Still a work in progress. Some images and sections are on their way.
Aazim Haque.
Personal / Projects / Deep Dive
RAG · LLM Ongoing

Deep Dive

Like NotebookLM, but pointed at my own content: the podcasts I follow and any YouTube video I throw at it. It reads everything, hands back one consolidated take, then lets me ask questions to go deeper.

Deep Dive — the library: podcasts and YouTube channels, grouped by source, ready to pull into a session
The library — podcasts and YouTube channels, grouped by source, ready to pull into a session.
Deep Dive — a consolidated summary with a quick-reference table, then a back-and-forth to dig into the detail
A consolidated summary up top, then a back-and-forth to dig into whatever I want to understand better.

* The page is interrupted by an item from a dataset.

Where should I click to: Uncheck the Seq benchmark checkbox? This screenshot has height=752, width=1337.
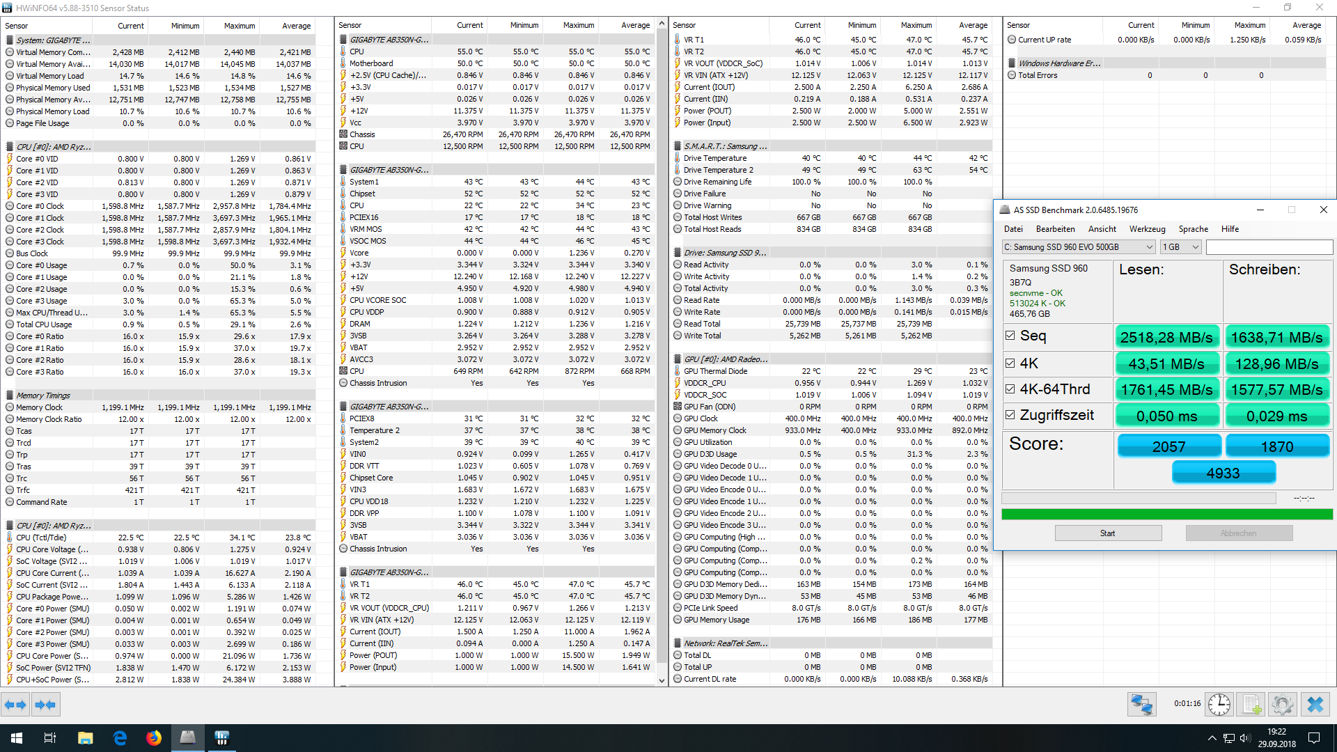[1010, 336]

It runs on the home server, so there's no public instance, but I'm happy to give you a tour.

What it does

I get through a lot of podcasts and the odd long YouTube video, and the good bits never stick the first time round. This pulls a week's worth of that content into one place, writes a single consolidated analysis across all of it, and then lets me sit and talk to it (“what was the argument about X?”, “how does this connect to last week?”) until I actually understand the thing.

It's basically NotebookLM for my own feeds: same idea of grounding the model in a set of sources I chose, but built around the podcasts and videos I already follow rather than documents I have to upload.

How it works

Each source, whether a podcast feed or a YouTube link, gets transcribed and chunked into a vector store. When I start a session, the relevant passages are retrieved and a language model writes the consolidated summary, then answers follow-ups using only those sources, so the conversation stays anchored to what was actually said.

Sessions and bookmarks are saved, so I can come back to a topic later and keep pulling on the thread.